Severe Skin Reactions: Serious skin reactions, some of them fatal, including exfoliative dermatitis, Stevens-Johnson syndrome, and toxic epidermal necrolysis, have been reported very rarely in association with the use of NSAIDs. Patients appear to be at highest risk for these reactions early in the course of therapy: the onset of the reactions occurring in the majority of cases within the first month of treatment. Naproxen should be discontinued at the first appearance of skin rash, mucosal lesions, or any other sign of hypersensitivity.

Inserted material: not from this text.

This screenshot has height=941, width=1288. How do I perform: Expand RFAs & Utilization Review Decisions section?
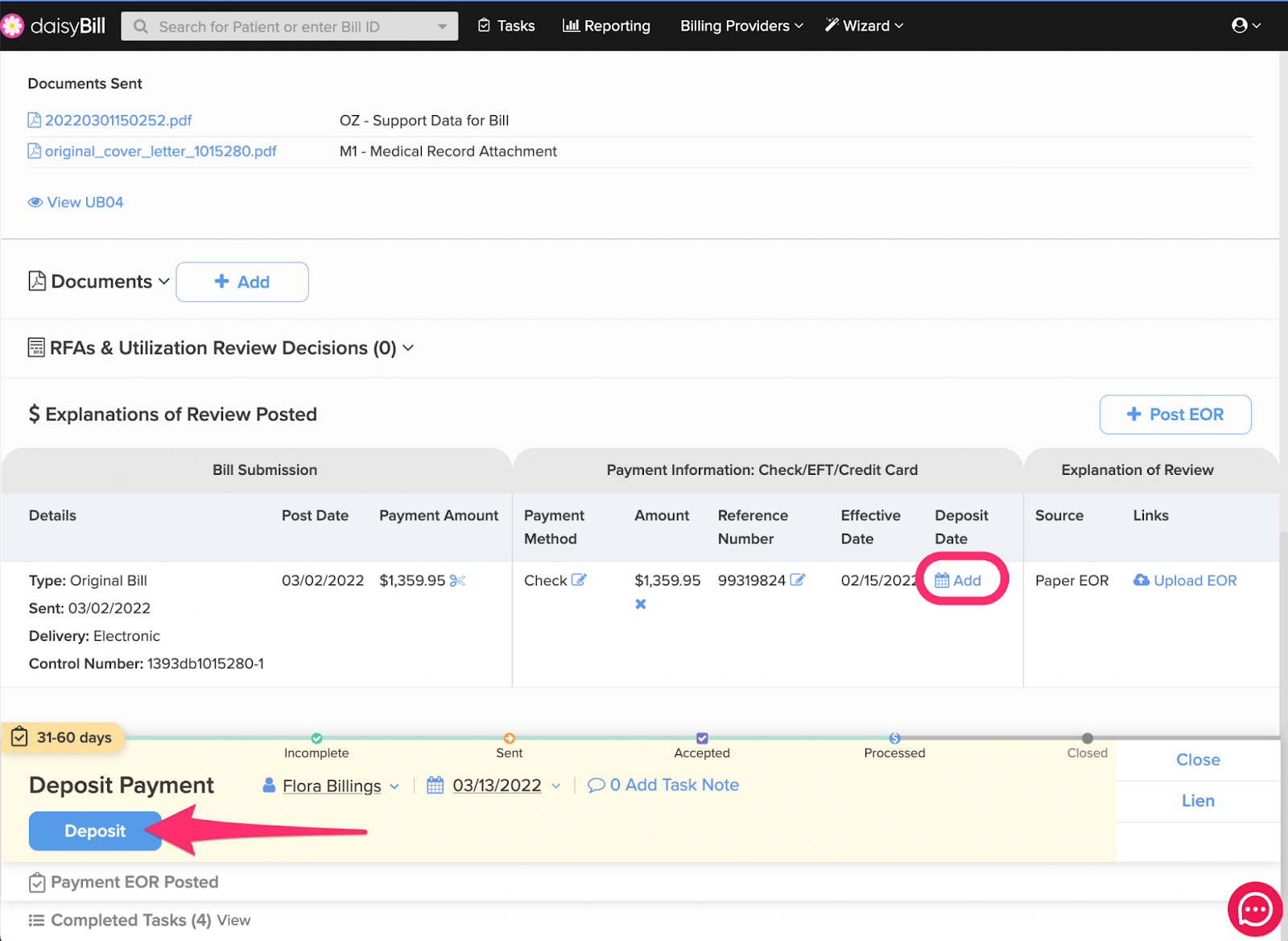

Effects on Ability to Drive and Use Machines: Some patients may experience dizziness, drowsiness, vertigo, insomnia, fatigue and visual disturbances or depression with the use of naproxen sodium. If patients experience these or similar undesirable effects, they should not drive or operate machinery and exercise caution in carrying out activities that require alertness.
Use in the Elderly: The elderly and/or debilitated patients have an increased frequency of adverse reactions to NSAIDs especially gastrointestinal bleeding and perforation which may be fatal. Prolonged use of NSAIDs in these patients is not recommended. Where prolonged therapy is required, patients should be reviewed regularly. In elderly patients, the clearance is reduced. Use of lower end of the dosage range is recommended.